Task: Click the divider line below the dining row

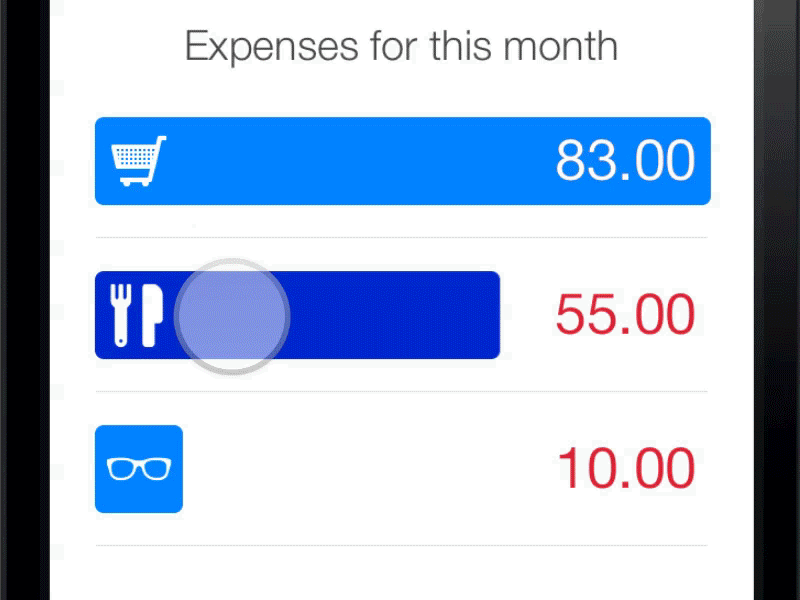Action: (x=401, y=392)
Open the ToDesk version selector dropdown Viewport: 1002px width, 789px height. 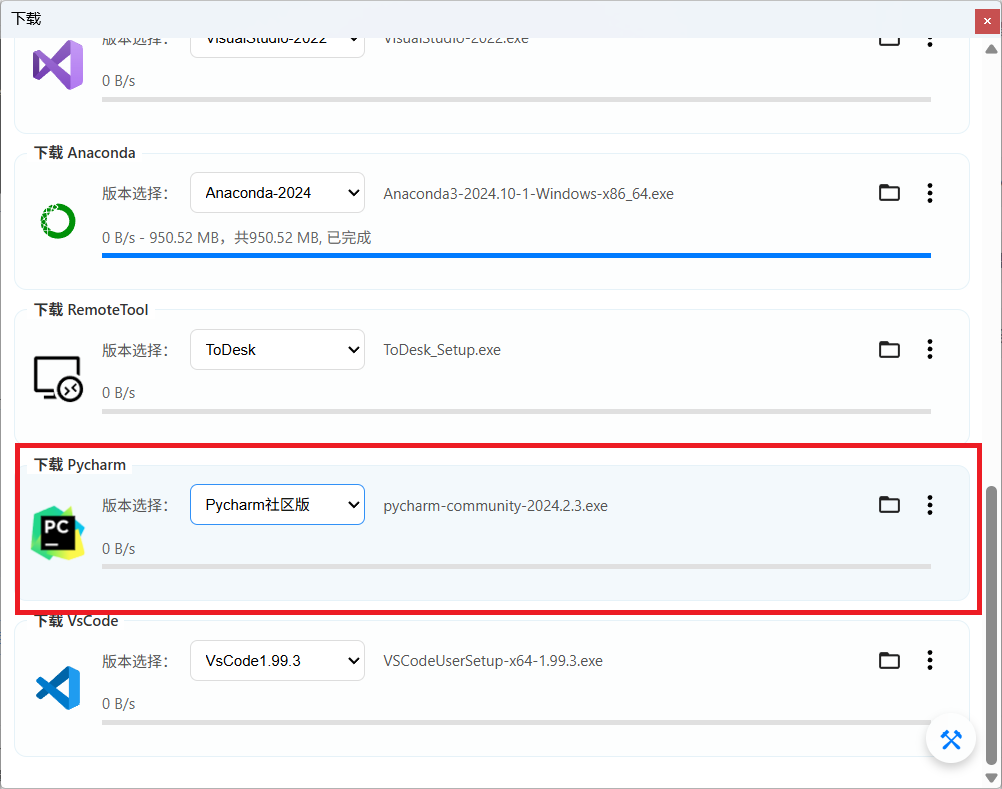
==
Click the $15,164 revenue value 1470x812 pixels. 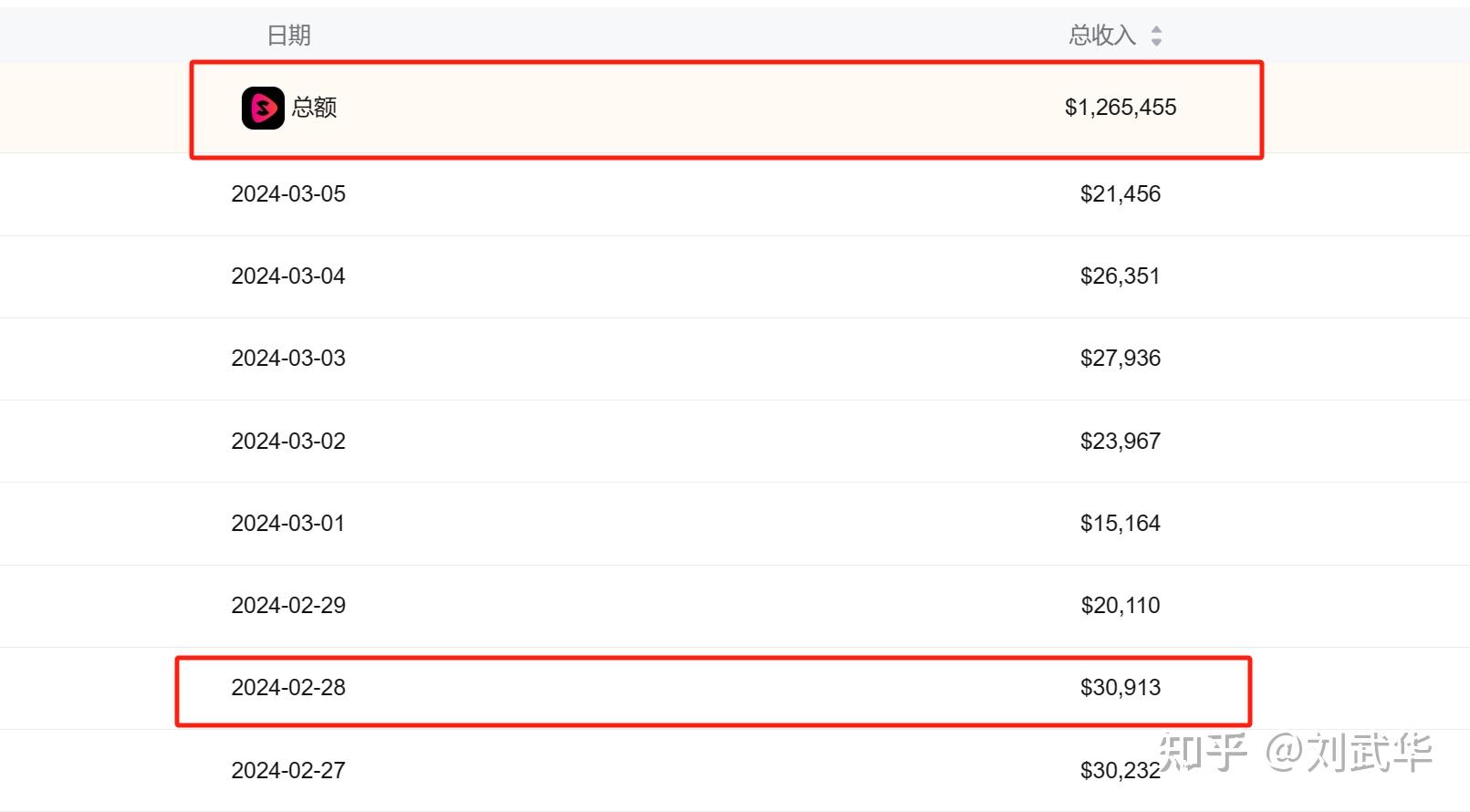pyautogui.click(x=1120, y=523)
...
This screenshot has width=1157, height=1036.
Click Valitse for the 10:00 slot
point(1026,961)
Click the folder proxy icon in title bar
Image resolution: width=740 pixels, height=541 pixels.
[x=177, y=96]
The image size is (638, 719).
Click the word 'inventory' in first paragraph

▶ **YOUR ASSIGNMENT**: An exact, complete copy of the lines above from the one with "This screenshot has width=1157, height=1036." through the one with "Click the word 'inventory' in first paragraph" is the whole answer.

▶ **OUTPUT FOR THIS TASK**:
This screenshot has width=1157, height=1036.
Click Valitse for the 10:00 slot
point(1026,961)
Click the folder proxy icon in title bar
Image resolution: width=740 pixels, height=541 pixels.
[x=177, y=96]
The image size is (638, 719).
Click the word 'inventory' in first paragraph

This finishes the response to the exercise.